PRODIGY
Research type
Research Study
Full title
PRODIGY - PRediction of Opioid-induced respiratory Depression In patients monitored by capnoGraphY
IRAS ID
211590
Contact name
Christine Greening
Contact email
Sponsor organisation
Covidien Services Europe LTD
Duration of Study in the UK
0 years, 8 months, 1 days
Research summary
Opioid therapy is used as the primary intervention for managing pain in hospitals after surgery, it is indeed known as the gold standard for post surgical pain. One of the major opioid side effects includes respiratory depression (RD), which occurs when the respiration rate is slowed or stopped at all for a few seconds/minutes (apnea episodes). This can cause an inadequate ventilation of the lungs and consequently a low concentration of oxygen in the blood (SpO2).

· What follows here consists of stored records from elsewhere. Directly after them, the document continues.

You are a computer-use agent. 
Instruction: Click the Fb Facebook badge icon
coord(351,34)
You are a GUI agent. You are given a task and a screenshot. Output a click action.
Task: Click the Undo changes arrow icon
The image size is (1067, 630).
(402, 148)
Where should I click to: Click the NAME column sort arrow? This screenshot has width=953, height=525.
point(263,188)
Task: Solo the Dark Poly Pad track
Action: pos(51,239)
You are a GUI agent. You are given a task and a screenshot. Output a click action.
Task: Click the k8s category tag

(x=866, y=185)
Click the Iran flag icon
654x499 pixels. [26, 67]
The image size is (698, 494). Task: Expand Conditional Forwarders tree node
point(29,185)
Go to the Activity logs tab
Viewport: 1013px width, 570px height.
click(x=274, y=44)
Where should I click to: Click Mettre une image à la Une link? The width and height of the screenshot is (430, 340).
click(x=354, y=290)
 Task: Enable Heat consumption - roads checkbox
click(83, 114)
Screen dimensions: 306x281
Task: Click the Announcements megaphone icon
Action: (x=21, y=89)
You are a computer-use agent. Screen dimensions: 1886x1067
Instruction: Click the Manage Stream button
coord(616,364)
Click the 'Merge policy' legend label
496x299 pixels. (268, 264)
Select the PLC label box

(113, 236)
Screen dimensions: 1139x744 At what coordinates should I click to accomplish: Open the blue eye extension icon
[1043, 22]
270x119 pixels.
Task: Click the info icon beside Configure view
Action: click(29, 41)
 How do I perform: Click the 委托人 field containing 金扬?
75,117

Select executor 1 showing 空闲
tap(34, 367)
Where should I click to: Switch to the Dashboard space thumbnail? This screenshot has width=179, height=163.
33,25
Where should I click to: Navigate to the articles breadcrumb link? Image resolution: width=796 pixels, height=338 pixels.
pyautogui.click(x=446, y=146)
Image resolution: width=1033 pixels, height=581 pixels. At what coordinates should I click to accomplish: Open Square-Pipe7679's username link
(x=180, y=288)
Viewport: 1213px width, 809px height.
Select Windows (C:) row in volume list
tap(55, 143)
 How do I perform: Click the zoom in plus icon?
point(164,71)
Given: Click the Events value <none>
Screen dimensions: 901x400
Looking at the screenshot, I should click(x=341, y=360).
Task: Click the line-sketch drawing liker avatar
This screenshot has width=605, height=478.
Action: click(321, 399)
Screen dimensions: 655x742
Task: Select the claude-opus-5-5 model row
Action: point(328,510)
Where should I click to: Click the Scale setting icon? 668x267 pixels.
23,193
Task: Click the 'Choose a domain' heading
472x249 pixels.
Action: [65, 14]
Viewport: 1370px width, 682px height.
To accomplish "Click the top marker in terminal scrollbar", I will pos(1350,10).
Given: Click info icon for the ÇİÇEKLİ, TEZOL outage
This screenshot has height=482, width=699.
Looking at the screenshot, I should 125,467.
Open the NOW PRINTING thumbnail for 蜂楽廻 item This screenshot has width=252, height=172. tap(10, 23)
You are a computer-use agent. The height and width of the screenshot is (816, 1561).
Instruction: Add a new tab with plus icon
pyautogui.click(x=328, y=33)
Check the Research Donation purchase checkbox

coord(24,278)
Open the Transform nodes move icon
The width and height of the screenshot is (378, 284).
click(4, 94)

To monitor and prevent RD episodes caused by opioid therapy, in addition to standard clinical practice a Medtronic Capnostream 20p bedside monitor will be used.Capnographic monitoring is approved by the authorities for use by doctors in the management of patients who have RD episodes caused by opioid therapy. It is routinely available as part of normal clinical care and is not experimental. The study will involve collecting information relating to the patients' condition and medical care, including information about their capnographic monitoring procedure
The purpose of this study is to improve the prediction of RD episodes in patients undergoing opioid therapy in the hospital ward (also known as the General Care Floor), and to guide clinicians and nursing staff in selecting the at-risk patients who could most benefit from capnographic monitoring
REC name
East of England - Cambridge Central Research Ethics Committee
REC reference
16/EE/0332
Date of REC Opinion
31 Aug 2016
REC opinion
Further Information Favourable Opinion